▶ **Given records**:
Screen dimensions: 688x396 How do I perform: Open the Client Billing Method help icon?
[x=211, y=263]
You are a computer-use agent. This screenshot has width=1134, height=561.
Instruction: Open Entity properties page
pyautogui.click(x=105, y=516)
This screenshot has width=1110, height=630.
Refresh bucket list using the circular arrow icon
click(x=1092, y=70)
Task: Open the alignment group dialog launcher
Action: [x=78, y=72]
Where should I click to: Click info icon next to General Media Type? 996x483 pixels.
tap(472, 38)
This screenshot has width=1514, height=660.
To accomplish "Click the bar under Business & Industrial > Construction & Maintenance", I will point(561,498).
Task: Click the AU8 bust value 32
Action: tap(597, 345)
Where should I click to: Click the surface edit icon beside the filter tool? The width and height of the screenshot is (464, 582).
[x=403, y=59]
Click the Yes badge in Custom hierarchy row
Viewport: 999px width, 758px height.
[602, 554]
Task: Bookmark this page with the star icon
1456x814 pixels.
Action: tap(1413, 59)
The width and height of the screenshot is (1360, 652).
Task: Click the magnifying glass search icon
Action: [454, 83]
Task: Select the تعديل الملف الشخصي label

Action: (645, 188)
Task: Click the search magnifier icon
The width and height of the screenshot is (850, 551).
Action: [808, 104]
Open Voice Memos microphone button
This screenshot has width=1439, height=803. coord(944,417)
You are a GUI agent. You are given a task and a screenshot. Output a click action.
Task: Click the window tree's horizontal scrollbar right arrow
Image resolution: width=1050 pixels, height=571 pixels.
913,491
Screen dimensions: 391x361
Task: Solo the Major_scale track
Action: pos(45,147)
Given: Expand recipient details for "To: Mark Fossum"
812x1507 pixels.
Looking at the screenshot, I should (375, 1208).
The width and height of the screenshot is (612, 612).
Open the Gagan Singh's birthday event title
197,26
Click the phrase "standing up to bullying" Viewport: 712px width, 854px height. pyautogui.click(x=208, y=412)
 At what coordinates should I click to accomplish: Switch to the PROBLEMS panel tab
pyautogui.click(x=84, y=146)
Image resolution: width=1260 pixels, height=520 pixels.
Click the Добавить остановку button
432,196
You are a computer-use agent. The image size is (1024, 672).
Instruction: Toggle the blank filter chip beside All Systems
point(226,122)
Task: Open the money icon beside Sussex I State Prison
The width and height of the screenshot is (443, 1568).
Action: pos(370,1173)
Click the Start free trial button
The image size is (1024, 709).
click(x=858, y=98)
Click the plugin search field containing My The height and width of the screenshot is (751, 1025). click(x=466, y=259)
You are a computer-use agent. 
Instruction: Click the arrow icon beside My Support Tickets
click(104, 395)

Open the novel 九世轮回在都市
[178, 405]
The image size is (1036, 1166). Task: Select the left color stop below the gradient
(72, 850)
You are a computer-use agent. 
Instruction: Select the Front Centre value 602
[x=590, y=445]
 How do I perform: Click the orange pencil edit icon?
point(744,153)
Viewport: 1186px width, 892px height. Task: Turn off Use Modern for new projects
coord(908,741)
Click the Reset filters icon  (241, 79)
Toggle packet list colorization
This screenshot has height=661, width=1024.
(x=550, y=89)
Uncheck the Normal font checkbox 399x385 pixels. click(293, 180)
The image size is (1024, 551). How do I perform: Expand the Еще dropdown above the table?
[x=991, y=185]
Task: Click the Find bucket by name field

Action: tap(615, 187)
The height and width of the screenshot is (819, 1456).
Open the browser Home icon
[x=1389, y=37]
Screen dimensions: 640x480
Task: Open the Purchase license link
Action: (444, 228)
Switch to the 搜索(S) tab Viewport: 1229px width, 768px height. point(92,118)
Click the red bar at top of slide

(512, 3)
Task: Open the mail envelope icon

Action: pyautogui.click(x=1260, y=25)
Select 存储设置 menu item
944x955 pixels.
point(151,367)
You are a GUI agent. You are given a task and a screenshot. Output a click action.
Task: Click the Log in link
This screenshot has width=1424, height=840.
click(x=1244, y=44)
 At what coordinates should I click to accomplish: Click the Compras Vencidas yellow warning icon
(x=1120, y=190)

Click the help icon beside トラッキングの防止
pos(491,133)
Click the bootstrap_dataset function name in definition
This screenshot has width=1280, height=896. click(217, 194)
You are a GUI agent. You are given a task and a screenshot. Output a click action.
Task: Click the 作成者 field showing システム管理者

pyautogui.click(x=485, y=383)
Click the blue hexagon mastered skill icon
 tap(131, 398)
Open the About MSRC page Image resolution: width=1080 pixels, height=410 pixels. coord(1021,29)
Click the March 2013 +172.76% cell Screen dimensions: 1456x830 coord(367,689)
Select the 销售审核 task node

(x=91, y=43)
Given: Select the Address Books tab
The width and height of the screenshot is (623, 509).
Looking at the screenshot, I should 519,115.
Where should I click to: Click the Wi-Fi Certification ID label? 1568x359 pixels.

▶ **Exercise aim**: Retype all the material exactly, missing nothing.

▶ **Written answer**:
Screen dimensions: 688x396 How do I perform: Open the Client Billing Method help icon?
[x=211, y=263]
You are a computer-use agent. This screenshot has width=1134, height=561.
Instruction: Open Entity properties page
pyautogui.click(x=105, y=516)
This screenshot has width=1110, height=630.
Refresh bucket list using the circular arrow icon
click(x=1092, y=70)
Task: Open the alignment group dialog launcher
Action: [x=78, y=72]
Where should I click to: Click info icon next to General Media Type? 996x483 pixels.
tap(472, 38)
This screenshot has width=1514, height=660.
To accomplish "Click the bar under Business & Industrial > Construction & Maintenance", I will point(561,498).
Task: Click the AU8 bust value 32
Action: tap(597, 345)
Where should I click to: Click the surface edit icon beside the filter tool? The width and height of the screenshot is (464, 582).
[x=403, y=59]
Click the Yes badge in Custom hierarchy row
Viewport: 999px width, 758px height.
[602, 554]
Task: Bookmark this page with the star icon
1456x814 pixels.
Action: tap(1413, 59)
The width and height of the screenshot is (1360, 652).
Task: Click the magnifying glass search icon
Action: [454, 83]
Task: Select the تعديل الملف الشخصي label

Action: (645, 188)
Task: Click the search magnifier icon
The width and height of the screenshot is (850, 551).
Action: [808, 104]
Open Voice Memos microphone button
This screenshot has width=1439, height=803. coord(944,417)
You are a GUI agent. You are given a task and a screenshot. Output a click action.
Task: Click the window tree's horizontal scrollbar right arrow
Image resolution: width=1050 pixels, height=571 pixels.
913,491
Screen dimensions: 391x361
Task: Solo the Major_scale track
Action: pos(45,147)
Given: Expand recipient details for "To: Mark Fossum"
812x1507 pixels.
Looking at the screenshot, I should (375, 1208).
The width and height of the screenshot is (612, 612).
Open the Gagan Singh's birthday event title
197,26
Click the phrase "standing up to bullying" Viewport: 712px width, 854px height. pyautogui.click(x=208, y=412)
 At what coordinates should I click to accomplish: Switch to the PROBLEMS panel tab
pyautogui.click(x=84, y=146)
Image resolution: width=1260 pixels, height=520 pixels.
Click the Добавить остановку button
432,196
You are a computer-use agent. The image size is (1024, 672).
Instruction: Toggle the blank filter chip beside All Systems
point(226,122)
Task: Open the money icon beside Sussex I State Prison
The width and height of the screenshot is (443, 1568).
Action: pos(370,1173)
Click the Start free trial button
The image size is (1024, 709).
click(x=858, y=98)
Click the plugin search field containing My The height and width of the screenshot is (751, 1025). click(x=466, y=259)
You are a computer-use agent. 
Instruction: Click the arrow icon beside My Support Tickets
click(104, 395)

Open the novel 九世轮回在都市
[178, 405]
The image size is (1036, 1166). Task: Select the left color stop below the gradient
(72, 850)
You are a computer-use agent. 
Instruction: Select the Front Centre value 602
[x=590, y=445]
 How do I perform: Click the orange pencil edit icon?
point(744,153)
Viewport: 1186px width, 892px height. Task: Turn off Use Modern for new projects
coord(908,741)
Click the Reset filters icon  (241, 79)
Toggle packet list colorization
This screenshot has height=661, width=1024.
(x=550, y=89)
Uncheck the Normal font checkbox 399x385 pixels. click(293, 180)
The image size is (1024, 551). How do I perform: Expand the Еще dropdown above the table?
[x=991, y=185]
Task: Click the Find bucket by name field

Action: tap(615, 187)
The height and width of the screenshot is (819, 1456).
Open the browser Home icon
[x=1389, y=37]
Screen dimensions: 640x480
Task: Open the Purchase license link
Action: (444, 228)
Switch to the 搜索(S) tab Viewport: 1229px width, 768px height. point(92,118)
Click the red bar at top of slide

(512, 3)
Task: Open the mail envelope icon

Action: pyautogui.click(x=1260, y=25)
Select 存储设置 menu item
944x955 pixels.
point(151,367)
You are a GUI agent. You are given a task and a screenshot. Output a click action.
Task: Click the Log in link
This screenshot has width=1424, height=840.
click(x=1244, y=44)
 At what coordinates should I click to accomplish: Click the Compras Vencidas yellow warning icon
(x=1120, y=190)

Click the help icon beside トラッキングの防止
pos(491,133)
Click the bootstrap_dataset function name in definition
This screenshot has width=1280, height=896. click(217, 194)
You are a GUI agent. You are given a task and a screenshot. Output a click action.
Task: Click the 作成者 field showing システム管理者

pyautogui.click(x=485, y=383)
Click the blue hexagon mastered skill icon
 tap(131, 398)
Open the About MSRC page Image resolution: width=1080 pixels, height=410 pixels. coord(1021,29)
Click the March 2013 +172.76% cell Screen dimensions: 1456x830 coord(367,689)
Select the 销售审核 task node

(x=91, y=43)
Given: Select the Address Books tab
The width and height of the screenshot is (623, 509).
Looking at the screenshot, I should 519,115.
Where should I click to: Click the Wi-Fi Certification ID label? 1568x359 pixels.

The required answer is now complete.